#### Data listing
#####

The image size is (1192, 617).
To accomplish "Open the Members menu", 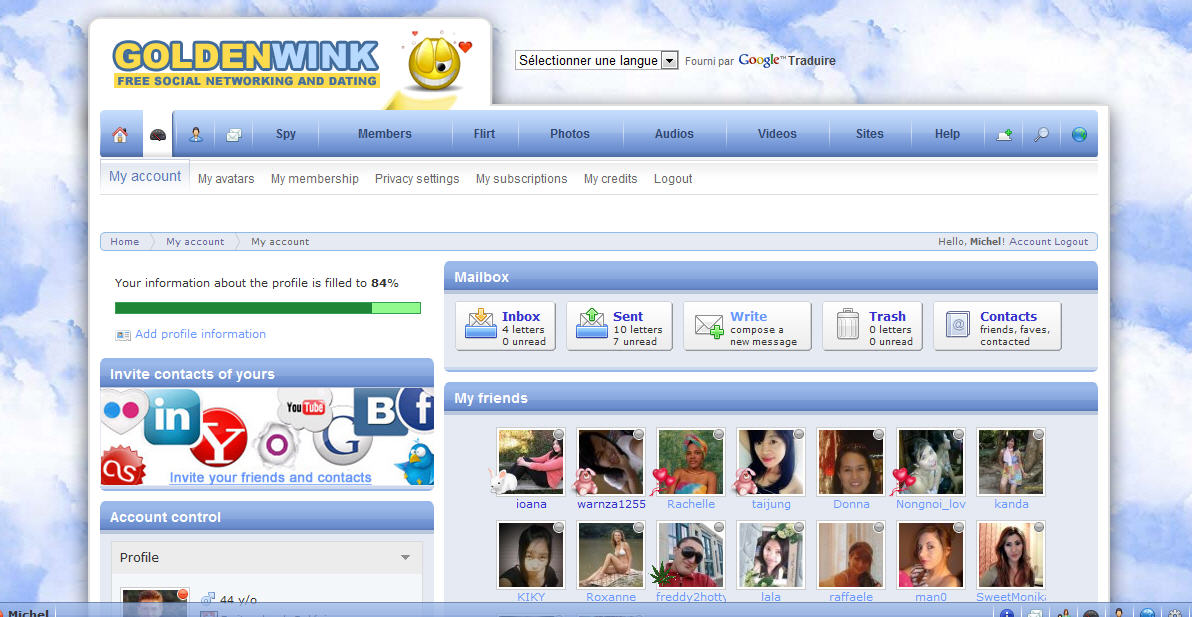I will point(385,134).
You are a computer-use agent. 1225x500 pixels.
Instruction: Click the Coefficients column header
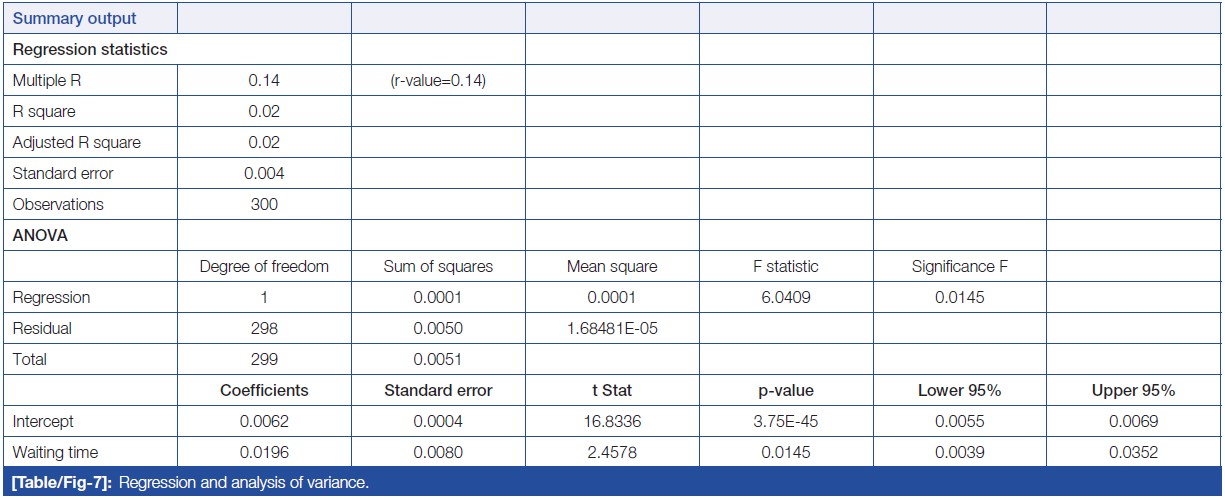click(264, 390)
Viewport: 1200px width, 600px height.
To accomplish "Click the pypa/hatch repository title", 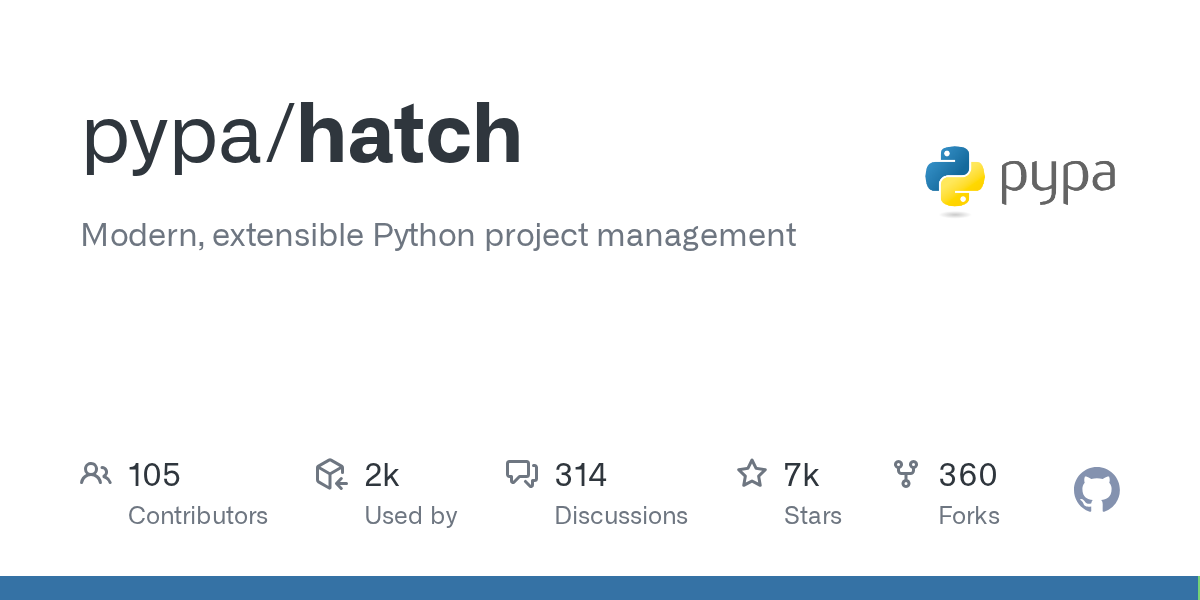I will 301,136.
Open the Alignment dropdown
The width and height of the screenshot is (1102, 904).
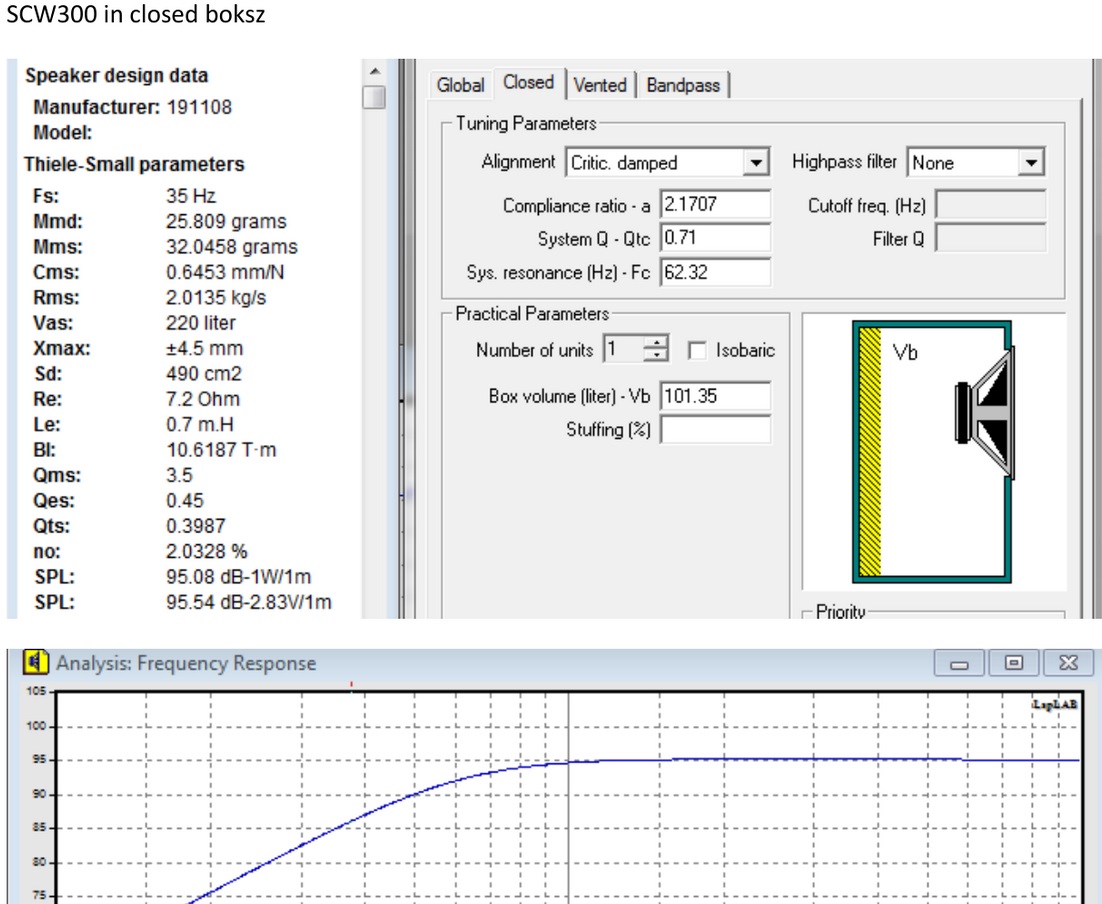[756, 163]
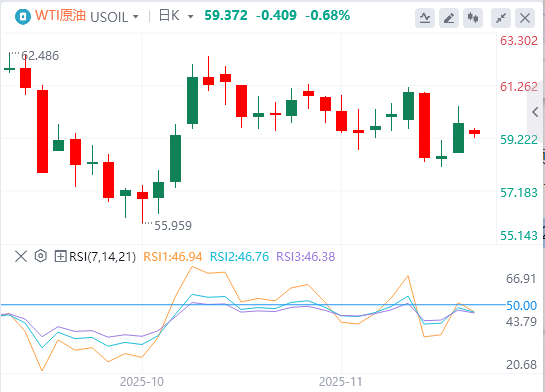This screenshot has width=545, height=392.
Task: Select the 2025-11 date axis label
Action: coord(341,382)
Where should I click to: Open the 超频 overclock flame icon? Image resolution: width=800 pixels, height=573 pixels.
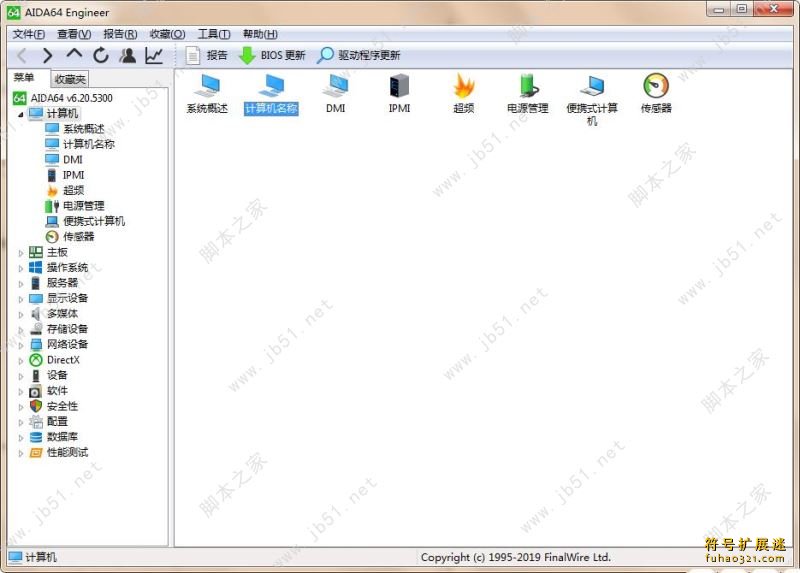(x=463, y=87)
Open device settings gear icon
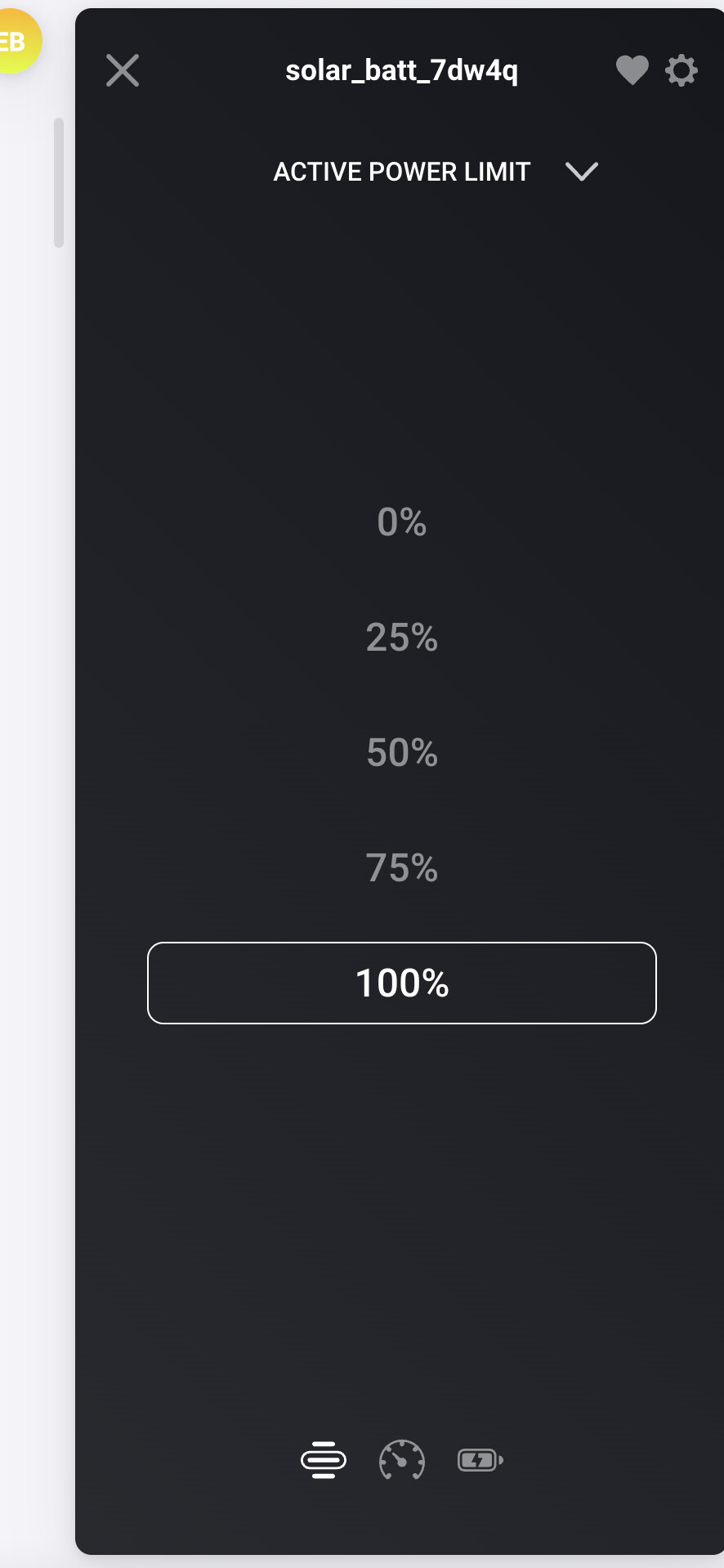This screenshot has height=1568, width=724. tap(681, 70)
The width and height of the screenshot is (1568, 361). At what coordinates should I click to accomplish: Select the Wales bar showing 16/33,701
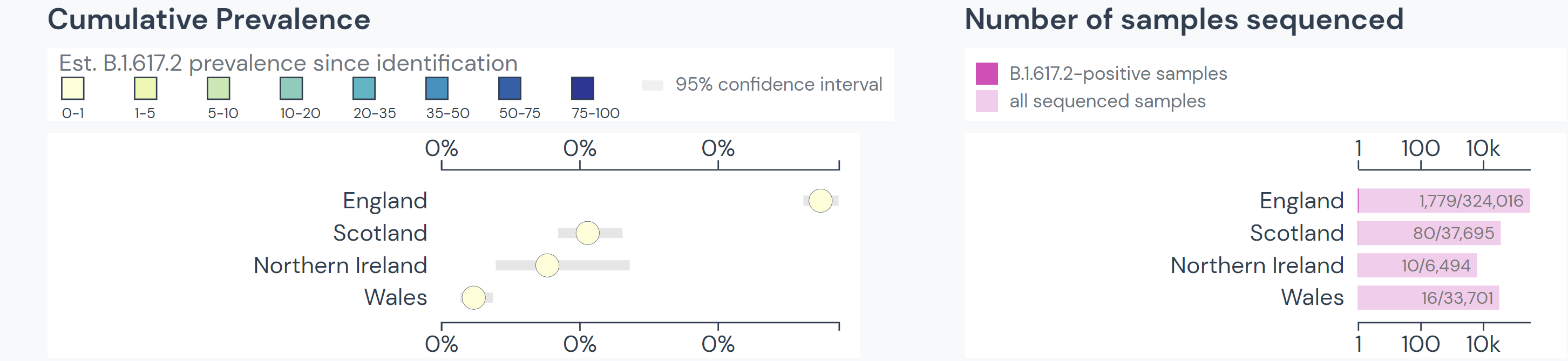tap(1429, 298)
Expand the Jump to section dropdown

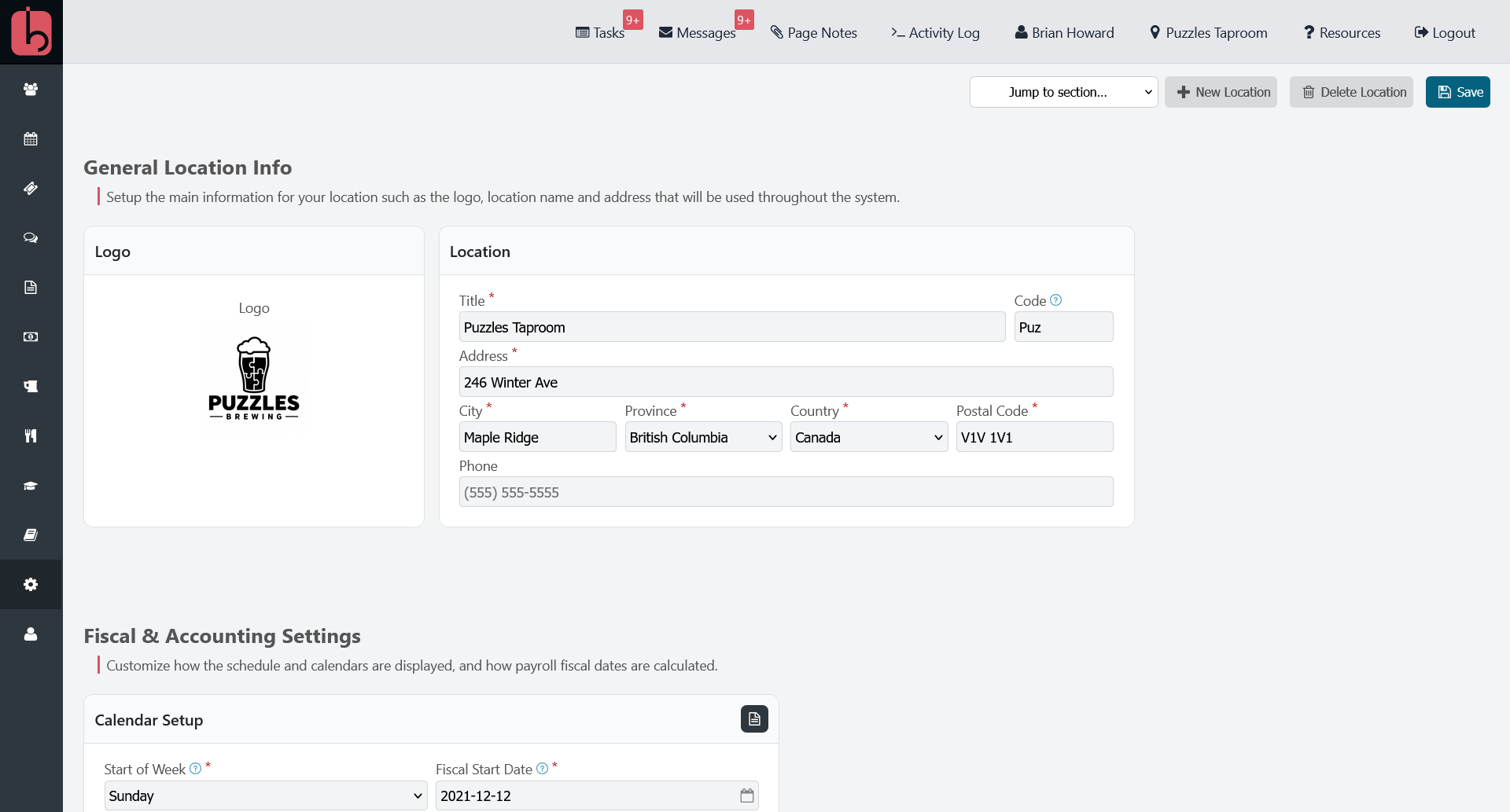pos(1063,92)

#####

#### What is expected
Without the pictures, transcribe the lines from the one containing "Where should I" through the end of the data, exactly and only those.

#### Problem solution
Where should I click to: Open the 超频 overclock flame icon? Image resolution: width=800 pixels, height=573 pixels.
(x=463, y=87)
Open device settings gear icon
This screenshot has height=1568, width=724. tap(681, 70)
The width and height of the screenshot is (1568, 361). At what coordinates should I click to accomplish: Select the Wales bar showing 16/33,701
tap(1429, 298)
Expand the Jump to section dropdown

pos(1063,92)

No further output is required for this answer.